··· TESTO DEL DOCUMENTO ···

Teheran accusa Israele di aver sabotato il sito nucleare di Natanz. Ma la vera posta in gioco è a Vienna, dove l’incidente potrebbe far deragliare i colloqui in corso per il rinnovo dell’accordo sul nucleare con gli USA.
C’è stato un sabotaggio dietro il blackout dell’impianto nucleare di Natanz, in Iran, dove sabato erano state inaugurate due centrifughe per l’arricchimento dell’uranio. A denunciarlo è Ali Akbar Salehi, responsabile dell’Organizzazione iraniana per l’energia atomica, che invita l’Agenzia Internazionale per l’Energia Atomica (AIEA) a indagare quello che ha definito un atto di “terrorismo nucleare”. Senza rivolgere accuse precise, Salehi ha detto che Teheran “si riserva il diritto di agire contro gli autori”. Il ministro degli Esteri, Mohammad Javad Zarif, invece, punta dritto il dito contro Israele: “I sionisti vogliono vendicarsi per i nostri progressi sulla strada della revoca delle sanzioni, e hanno già detto pubblicamente che non lo permetteranno. Ma ci prenderemo la nostra vendetta”. Il premier israeliano Benjamin Netanyahu, in difficoltà con la formazione di un nuovo governo e che domenica ha incontrato il segretario Usa alla Difesa Lloyd Austin, ha promesso di fare tutto ciò che è in suo potere per fermare l'accordo sul nucleare iraniano. L’incidente, infatti, avviene mentre a Vienna sono in corso colloqui indiretti tra Iran e il gruppo 5+1 (Russia, Cina, Francia, Regno Unito, Germania e Stati Uniti), nel tentativo di salvare l’intesa del Jcpoa dopo il ritiro unilaterale di Washington nel 2018 e il seguente disimpegno di Teheran dai suoi obblighi.

··· DATI FORNITI ···

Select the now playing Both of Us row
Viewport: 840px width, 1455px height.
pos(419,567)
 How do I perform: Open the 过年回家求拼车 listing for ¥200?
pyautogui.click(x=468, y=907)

···

◆ COMPITI DELL'ESERCIZIO:
1: Rispondi alle seguenti domande sull'articolo su Natanz:
(a) Chi è il responsabile dell'Organizzazione iraniana per l'energia atomica?
(b) In quale città sono in corso i colloqui indiretti tra l'Iran e il gruppo 5+1?
(c) In che anno Washington si è ritirata unilateralmente dall'intesa del Jcpoa?
2: Rinomina "listing" in "post" nelle voci, partendo dalla riga che contiene "How do I perform: Open" fino all'ultima riga delle voci, e riscrivi solo quelle righe senza altre modifiche.
Il testo e le voci sono materiali distinti e vanno considerati separatamente.

◆ SOLUZIONI DEI PROBLEMI:
1:
(a) Ali Akbar Salehi.
(b) A Vienna.
(c) Nel 2018.

2:
 How do I perform: Open the 过年回家求拼车 post for ¥200?
pyautogui.click(x=468, y=907)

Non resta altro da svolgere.